7.       Press the RATE SELECT button until 02 hertz is observed in the PULSES PER SECOND screen.  Turn the OUTPUT CONTROL knob clockwise this time observing for muscle contractions.  No muscle contractions should be observed in the lower or upper extremities below a stimulation voltage of 3.0V or 2.5 times the threshold stimulation observed for sensory perception.

 

Lesion:

1.       Once the selected nerve has been identified, the physician will remove the THERMOCOUPLE from the needle and 0.5-0.25 ml of 2% lidocaine will be injected through the needle.  30-60 seconds later the THERMOCOUPLE will be placed back in the needle and the surgeon will ask you to proceed with the lesion. 

2.       Confirm that the LESION button has been selected from the MODE.  Confirm that the TIMER switch is in the off position and the MAXIMUM DESIRED TEMPERATURE switch is in the on position.

3.       Select the ON switch from the OUTPUT switch.  Slowly turn the OUTPUT CONTROL knob clockwise observing thE TEMPERATURE and the IMPETANCE.

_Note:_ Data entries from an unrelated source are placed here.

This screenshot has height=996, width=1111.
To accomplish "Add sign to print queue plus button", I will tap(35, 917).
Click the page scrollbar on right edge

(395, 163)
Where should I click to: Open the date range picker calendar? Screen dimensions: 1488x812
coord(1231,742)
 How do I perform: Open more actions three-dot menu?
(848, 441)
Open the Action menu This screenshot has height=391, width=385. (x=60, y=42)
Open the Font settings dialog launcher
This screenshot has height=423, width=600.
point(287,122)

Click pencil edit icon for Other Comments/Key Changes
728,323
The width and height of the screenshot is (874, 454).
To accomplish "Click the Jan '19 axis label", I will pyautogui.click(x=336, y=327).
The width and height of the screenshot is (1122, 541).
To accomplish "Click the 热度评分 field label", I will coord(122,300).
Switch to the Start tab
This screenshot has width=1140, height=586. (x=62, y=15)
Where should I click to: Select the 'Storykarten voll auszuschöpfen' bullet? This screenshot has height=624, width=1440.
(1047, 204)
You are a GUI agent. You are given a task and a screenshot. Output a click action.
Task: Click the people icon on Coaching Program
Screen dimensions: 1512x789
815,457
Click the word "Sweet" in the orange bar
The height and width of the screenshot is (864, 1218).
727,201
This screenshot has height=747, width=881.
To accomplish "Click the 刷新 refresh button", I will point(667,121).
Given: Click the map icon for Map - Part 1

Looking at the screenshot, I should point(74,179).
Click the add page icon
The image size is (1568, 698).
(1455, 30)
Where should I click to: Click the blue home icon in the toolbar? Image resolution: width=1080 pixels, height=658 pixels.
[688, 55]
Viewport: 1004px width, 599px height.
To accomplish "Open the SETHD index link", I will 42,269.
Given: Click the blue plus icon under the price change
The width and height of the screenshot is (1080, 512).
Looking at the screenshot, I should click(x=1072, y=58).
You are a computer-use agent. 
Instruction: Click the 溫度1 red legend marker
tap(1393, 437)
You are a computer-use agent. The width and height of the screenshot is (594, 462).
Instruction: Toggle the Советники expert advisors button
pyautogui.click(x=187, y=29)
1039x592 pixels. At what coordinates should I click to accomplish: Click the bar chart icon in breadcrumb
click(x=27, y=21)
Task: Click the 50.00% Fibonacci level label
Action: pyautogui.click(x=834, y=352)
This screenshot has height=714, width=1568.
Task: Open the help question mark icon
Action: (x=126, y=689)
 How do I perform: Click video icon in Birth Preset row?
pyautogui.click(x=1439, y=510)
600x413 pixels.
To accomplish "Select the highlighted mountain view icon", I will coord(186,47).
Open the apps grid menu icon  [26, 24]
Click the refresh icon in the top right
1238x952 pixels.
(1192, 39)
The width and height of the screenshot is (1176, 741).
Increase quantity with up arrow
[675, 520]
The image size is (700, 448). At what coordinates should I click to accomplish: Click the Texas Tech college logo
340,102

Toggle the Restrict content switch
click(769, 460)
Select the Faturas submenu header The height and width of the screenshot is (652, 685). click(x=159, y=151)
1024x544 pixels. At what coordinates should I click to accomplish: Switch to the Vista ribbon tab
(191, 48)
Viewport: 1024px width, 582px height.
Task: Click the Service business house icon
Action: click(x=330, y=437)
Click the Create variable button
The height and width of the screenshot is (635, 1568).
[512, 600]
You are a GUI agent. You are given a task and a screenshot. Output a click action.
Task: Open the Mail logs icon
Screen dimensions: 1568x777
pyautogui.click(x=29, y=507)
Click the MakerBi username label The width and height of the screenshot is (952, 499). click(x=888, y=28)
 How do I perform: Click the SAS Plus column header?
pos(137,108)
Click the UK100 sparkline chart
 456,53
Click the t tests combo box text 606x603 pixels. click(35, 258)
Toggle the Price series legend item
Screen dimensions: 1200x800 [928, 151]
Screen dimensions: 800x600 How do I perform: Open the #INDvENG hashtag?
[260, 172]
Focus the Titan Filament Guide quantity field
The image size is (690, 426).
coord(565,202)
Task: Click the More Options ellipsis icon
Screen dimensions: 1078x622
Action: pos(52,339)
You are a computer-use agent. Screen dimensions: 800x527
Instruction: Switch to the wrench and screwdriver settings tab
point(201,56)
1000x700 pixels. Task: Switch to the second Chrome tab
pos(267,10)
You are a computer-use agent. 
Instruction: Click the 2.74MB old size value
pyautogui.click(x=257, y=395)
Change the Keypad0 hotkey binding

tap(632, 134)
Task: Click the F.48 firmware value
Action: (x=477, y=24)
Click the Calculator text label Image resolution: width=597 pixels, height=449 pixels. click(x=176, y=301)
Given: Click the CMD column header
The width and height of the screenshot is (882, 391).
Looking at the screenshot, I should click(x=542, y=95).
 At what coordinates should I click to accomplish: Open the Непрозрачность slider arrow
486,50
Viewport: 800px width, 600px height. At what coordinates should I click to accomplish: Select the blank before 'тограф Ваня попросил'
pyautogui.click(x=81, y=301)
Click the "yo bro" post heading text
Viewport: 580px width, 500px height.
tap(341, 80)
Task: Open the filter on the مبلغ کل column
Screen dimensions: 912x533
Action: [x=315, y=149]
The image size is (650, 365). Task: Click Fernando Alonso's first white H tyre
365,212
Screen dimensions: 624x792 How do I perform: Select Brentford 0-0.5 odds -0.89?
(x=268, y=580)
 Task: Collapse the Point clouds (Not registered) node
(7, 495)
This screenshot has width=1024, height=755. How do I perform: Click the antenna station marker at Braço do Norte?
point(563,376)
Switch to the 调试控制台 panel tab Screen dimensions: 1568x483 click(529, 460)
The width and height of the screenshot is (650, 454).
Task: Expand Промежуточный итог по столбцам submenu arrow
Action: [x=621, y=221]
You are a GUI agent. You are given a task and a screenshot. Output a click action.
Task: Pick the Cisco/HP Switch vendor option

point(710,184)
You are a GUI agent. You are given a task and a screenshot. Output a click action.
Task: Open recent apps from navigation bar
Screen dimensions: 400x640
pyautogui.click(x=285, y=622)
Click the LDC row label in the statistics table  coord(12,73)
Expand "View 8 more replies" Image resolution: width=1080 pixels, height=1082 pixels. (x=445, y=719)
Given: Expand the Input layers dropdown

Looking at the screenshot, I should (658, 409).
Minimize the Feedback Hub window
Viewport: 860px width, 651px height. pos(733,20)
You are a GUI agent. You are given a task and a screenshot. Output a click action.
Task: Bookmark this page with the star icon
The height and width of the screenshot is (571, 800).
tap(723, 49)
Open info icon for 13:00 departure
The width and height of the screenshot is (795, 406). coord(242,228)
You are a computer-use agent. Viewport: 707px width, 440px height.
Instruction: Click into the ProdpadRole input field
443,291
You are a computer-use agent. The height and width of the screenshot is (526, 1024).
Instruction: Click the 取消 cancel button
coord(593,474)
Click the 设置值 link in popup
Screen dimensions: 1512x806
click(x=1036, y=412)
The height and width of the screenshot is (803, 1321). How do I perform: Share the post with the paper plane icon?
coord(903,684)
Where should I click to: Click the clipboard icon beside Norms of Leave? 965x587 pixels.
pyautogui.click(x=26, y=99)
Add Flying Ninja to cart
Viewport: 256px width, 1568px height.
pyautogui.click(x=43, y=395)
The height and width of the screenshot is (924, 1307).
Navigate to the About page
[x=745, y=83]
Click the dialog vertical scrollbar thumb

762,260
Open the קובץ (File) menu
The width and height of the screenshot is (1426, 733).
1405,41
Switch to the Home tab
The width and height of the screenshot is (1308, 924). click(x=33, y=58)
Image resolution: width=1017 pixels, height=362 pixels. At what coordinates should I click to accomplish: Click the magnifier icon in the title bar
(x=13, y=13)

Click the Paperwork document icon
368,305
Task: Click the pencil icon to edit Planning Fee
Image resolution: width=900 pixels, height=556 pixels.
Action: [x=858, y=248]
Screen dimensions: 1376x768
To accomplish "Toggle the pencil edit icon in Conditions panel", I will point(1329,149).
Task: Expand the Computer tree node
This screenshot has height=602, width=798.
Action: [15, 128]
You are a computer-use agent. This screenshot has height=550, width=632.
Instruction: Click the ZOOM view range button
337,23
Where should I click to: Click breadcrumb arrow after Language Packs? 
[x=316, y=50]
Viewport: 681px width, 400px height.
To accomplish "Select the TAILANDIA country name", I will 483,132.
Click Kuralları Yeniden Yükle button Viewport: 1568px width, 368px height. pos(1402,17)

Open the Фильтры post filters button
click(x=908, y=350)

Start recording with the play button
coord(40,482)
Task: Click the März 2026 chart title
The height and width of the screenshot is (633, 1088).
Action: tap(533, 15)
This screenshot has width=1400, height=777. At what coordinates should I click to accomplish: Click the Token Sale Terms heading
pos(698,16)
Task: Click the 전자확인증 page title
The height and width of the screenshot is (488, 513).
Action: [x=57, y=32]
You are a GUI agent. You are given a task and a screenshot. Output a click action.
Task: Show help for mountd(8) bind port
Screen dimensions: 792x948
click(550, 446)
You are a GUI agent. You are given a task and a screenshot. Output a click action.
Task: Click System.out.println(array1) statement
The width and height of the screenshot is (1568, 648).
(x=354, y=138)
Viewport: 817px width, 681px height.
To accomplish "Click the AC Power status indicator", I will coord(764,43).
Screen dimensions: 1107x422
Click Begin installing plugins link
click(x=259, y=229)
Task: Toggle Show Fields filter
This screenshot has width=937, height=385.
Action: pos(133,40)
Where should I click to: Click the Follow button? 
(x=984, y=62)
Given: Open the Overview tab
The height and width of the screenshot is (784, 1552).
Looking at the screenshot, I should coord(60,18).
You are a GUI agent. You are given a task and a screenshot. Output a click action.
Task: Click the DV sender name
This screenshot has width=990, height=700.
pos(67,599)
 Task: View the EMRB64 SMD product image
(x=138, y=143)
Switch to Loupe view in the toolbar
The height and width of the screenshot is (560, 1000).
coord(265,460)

4.       Once the selected temperature is obtained stop increasing the OUTPUT CONTROL and turn the TIMER switch ON.  A lesion will be created and the RF generator will be turned OFF once the elected time period has been reached.

 

Looking for a paresthesia:

Your surgeon might ask you to help to identify the nerve by using the stimulator.  This is accomplished by selecting the STIM switch from the MODE, selecting the ON switch from the OUTPUT SWITCH CONTROL, and turning the OUTPUT CONTROL knob clockwise until a STIMULATION VOLTAGE of 0.5V is reached while the pulse rate is 50 hertz.  Make sure that the STIM VOLTAGE SWITCH is in the 0-1V position.  Once the lesions have been produced the physician will ask you to provide them with 0.5% bupivacaine plus 80 mg Depo-medrol.  Please provide 1 ml of bupivacaine for every needle placement.